It takes place primarily at a haunted house, but Riley Cusick didn’t want his feature directorial debut to be just another low-budget slasher flick.
Sure, Autumn Road is set around Halloween and populated by a cast of creeps and eccentrics. But it’s also got a layer of psychological suspense in the vein of Ray Bradbury, whose writings inspired the Denton filmmaker to explore weightier themes such as fractured families and residual grief.
For example, Cusick recalled working at a Thai restaurant as a teenager alongside a cheerful co-worker with big dreams for her future. She died in a car accident just a couple of years later.
“We weren’t best friends or anything, but it was impactful,” Cusick said. “Just reading a bunch of Bradbury, thinking about little moments like that, and these other significant experiences I’ve had during Halloween over the years. I wanted to do something that encompassed the suddenness of death as well as the fun of the genre.”
The story follows Laura (Lorelei Linklater), who returns to her hometown 10 years after her sister disappeared while trick-or-treating. While trying to find closure, she stumbles upon a roadside haunted house run by identical twins (both played by Cusick) from her childhood. Amid growing chaos around them, their search for the truth is complicated by seasonal spookiness.

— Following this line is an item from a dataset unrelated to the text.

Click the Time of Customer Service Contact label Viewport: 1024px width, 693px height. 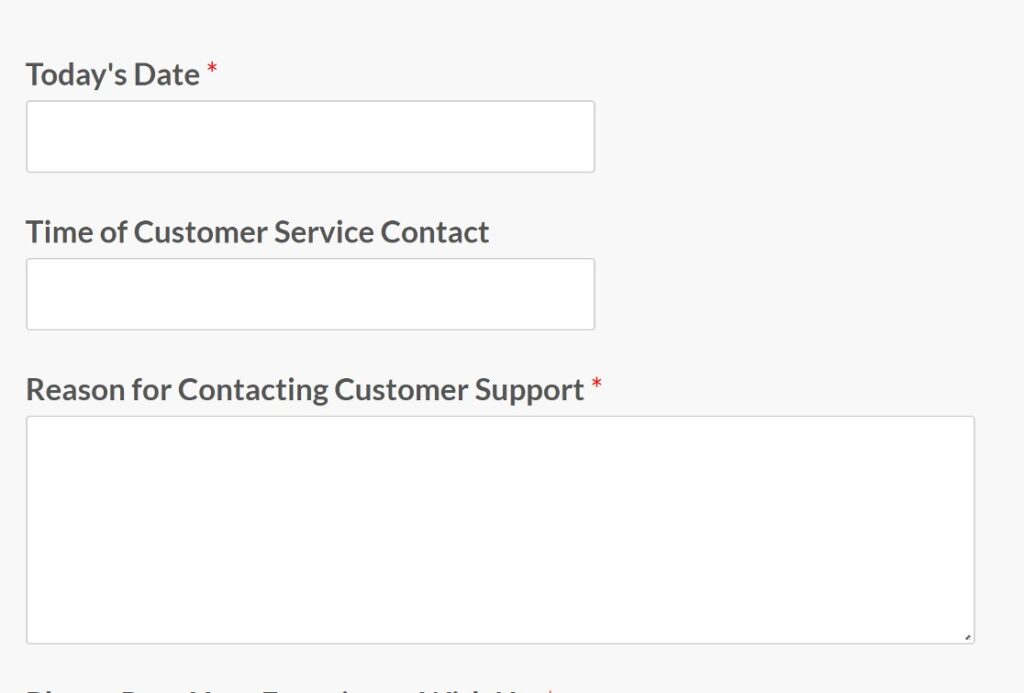tap(257, 231)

Cusick has directed several short films and played roles in locally shot horror features including VFW and Satanic Panic. So juggling two on-screen performances with responsibilities behind the camera came naturally.
“I really wanted to play the two parts,” Cusick said. “It was fun to explore that duality. One was externalizing, and one was internalizing everything from our past. They just don’t know how to quite move on, so they have their own quirks and oddities.”
Cusick said he looked at just about every haunted house in Texas before settling on Graystone Haunted Manor in Texas as the primary location.
“I certainly came out of this with a great appreciation for haunted houses, and all the artistry that they put into those things. It really is a medium of its own,” he said. “They have all these stories and characters that they’re committed to. It’s much more thought-out than some people might appreciate.”
The rest of the film was shot in the Dallas area in October 2020 with a mostly local cast and crew, many of which went to the University of North Texas with the director.
“We didn’t want it to be a pandemic movie. We didn’t want to make something that felt small,” Cusick said. “We wanted to take a big swing, so we did something that had the big location, the dual-twin effect, and we had special effects. We had a big cast, but we still stuck to protocol.”
Autumn Road marks the first feature for The Last Motel, the Dallas-based production company founded by former Fangoria executive Xander McCabe. It will be available starting this week on video-on-demand and digital platforms.
Cusick and McCabe already have finished production on The Wild Man, a Texas-made thriller directed by and starring Cusick, which should hit the festival circuit next year.